The forum brought together policymakers, funders, care providers, and civil society leaders to explore how strategic investments in childcare can fuel inclusive growth, advance gender equality, and support child development in line with the G20 agenda.
Speakers at the forum cited lessons from Kenya’s national care strategy and emphasized the need for cross-ministerial collaboration among finance, health, education, and social development sectors to build sustainable care systems.
“Childcare can represent a significant financial burden for many families, but expanding affordable, quality care can also be one of the greatest engines for decent job creation,” said Jasmina Papa, social protection specialist at the International Labour Organisation.
“Investing in the care economy is both an economic and social imperative. Care is a public good: we’ve all received it, and at some point, we will all provide it—whether for children, elders, or others in our communities.”

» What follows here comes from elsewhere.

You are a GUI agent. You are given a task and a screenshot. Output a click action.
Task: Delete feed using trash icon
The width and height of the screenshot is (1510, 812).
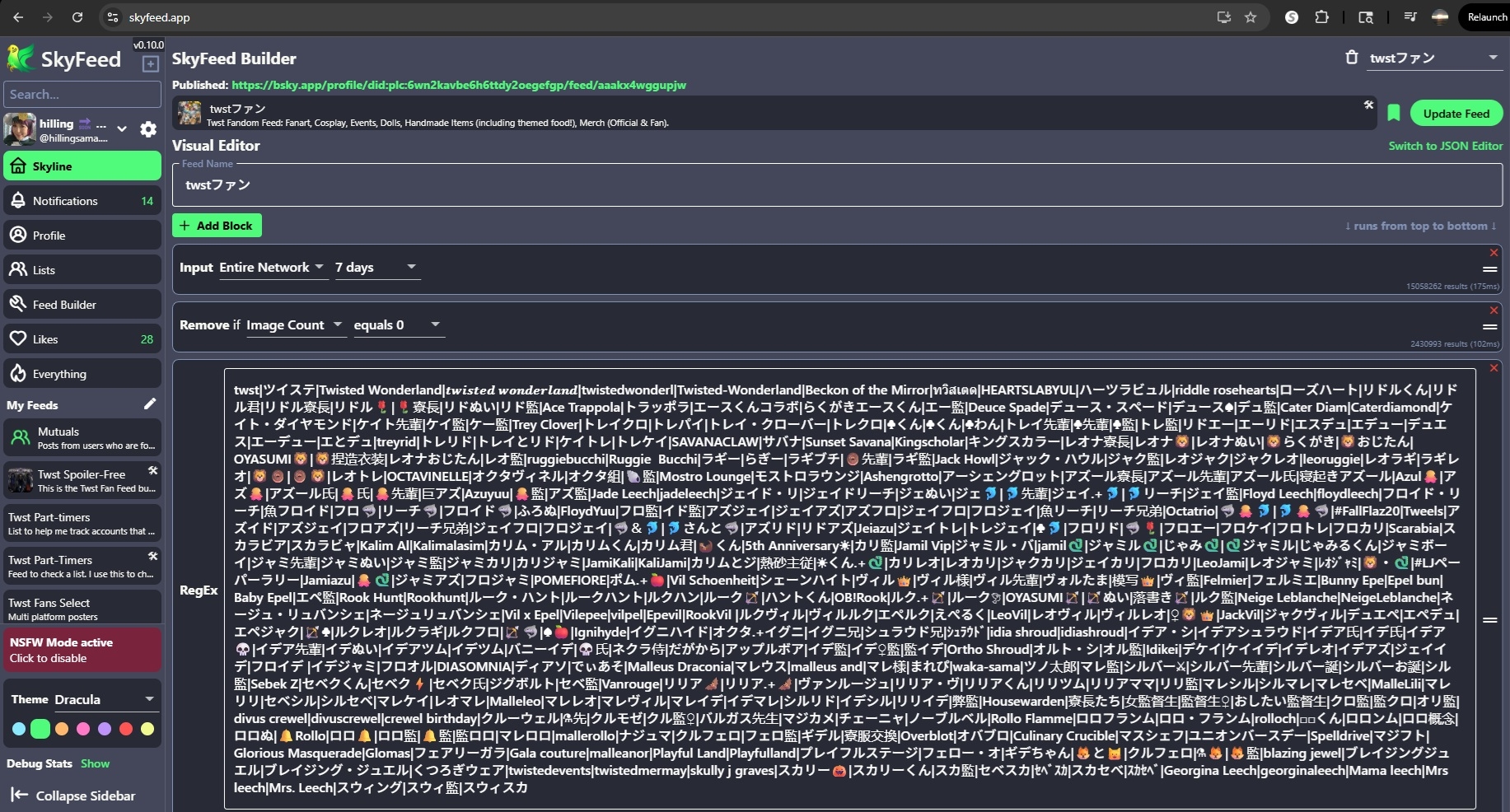[1351, 58]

As the G20 Summit draws to a close, experts are calling on governments to integrate the care economy into national development and fiscal frameworks.
Juhi Kasan, project lead for economies of care at the Institute for Economic Justice in South Africa, said gender-responsive budgeting provides a practical way to assess how public spending impacts women and men, but it must go beyond gender tagging.
She emphasized the importance of applying this lens to health and education budgets to make public expenditure more transparent, democratic, and equitable.
Kasan added that prioritizing the care economy is not about using women as instruments of development but about placing wellbeing at the centre—benefiting women, families, communities, and societies as a whole.
Economist Impact’s Childcare Dividend Initiative continues to make the economic case for investing in childcare systems that are affordable, high-quality, and inclusive, underscoring that when strong care systems are in place, economies work better for everyone.